St Luke 22: 1-23
Now the festival of Unleavened Bread, which is called the Passover, was near. The chief priests and the scribes were looking for a way to put Jesus to death, for they were afraid of the people. Then Satan entered into Judas called Iscariot, who was one of the twelve; he went away and conferred with the chief priests and officers of the temple police about how he might betray him to them. They were greatly pleased and agreed to give him money. So he consented and began to look for an opportunity to betray him to them when no crowd was present. Then came the day of Unleavened Bread, on which the Passover lamb had to be sacrificed.
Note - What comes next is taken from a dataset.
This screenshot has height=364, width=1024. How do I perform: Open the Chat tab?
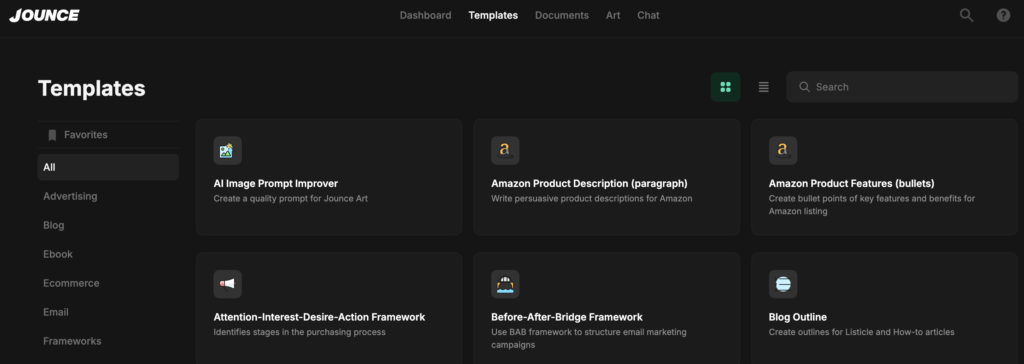click(x=648, y=15)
So Jesus sent Peter and John, saying, ‘Go and prepare the Passover meal for us that we may eat it.’ They asked him, ‘Where do you want us to make preparations for it?’ ‘Listen,’ he said to them, ‘when you have entered the city, a man carrying a jar of water will meet you; follow him into the house he enters and say to the owner of the house, “The teacher asks you, ‘Where is the guest room, where I may eat the Passover with my disciples?’” He will show you a large room upstairs, already furnished. Make preparations for us there.’ So they went and found everything as he had told them; and they prepared the Passover meal. When the hour came, he took his place at the table, and the apostles with him. He said to them, ‘I have eagerly desired to eat this Passover with you before I suffer; for I tell you, I will not eat it until it is fulfilled in the kingdom of God.’ Then he took a cup, and after giving thanks he said, ‘Take this and divide it among yourselves; for I tell you that from now on I will not drink of the fruit of the vine until the kingdom of God comes.’ Then he took a loaf of bread, and when he had given thanks, he broke it and gave it to them, saying, ‘This is my body, which is given for you. Do this in remembrance of me.’ And he did the same with the cup after supper, saying, ‘This cup that is poured out for you is the new covenant in my blood. But see, the one who betrays me is with me, and his hand is on the table. For the Son of Man is going as it has been determined, but woe to that one by whom he is betrayed!’ Then they began to ask one another which one of them it could be who would do this.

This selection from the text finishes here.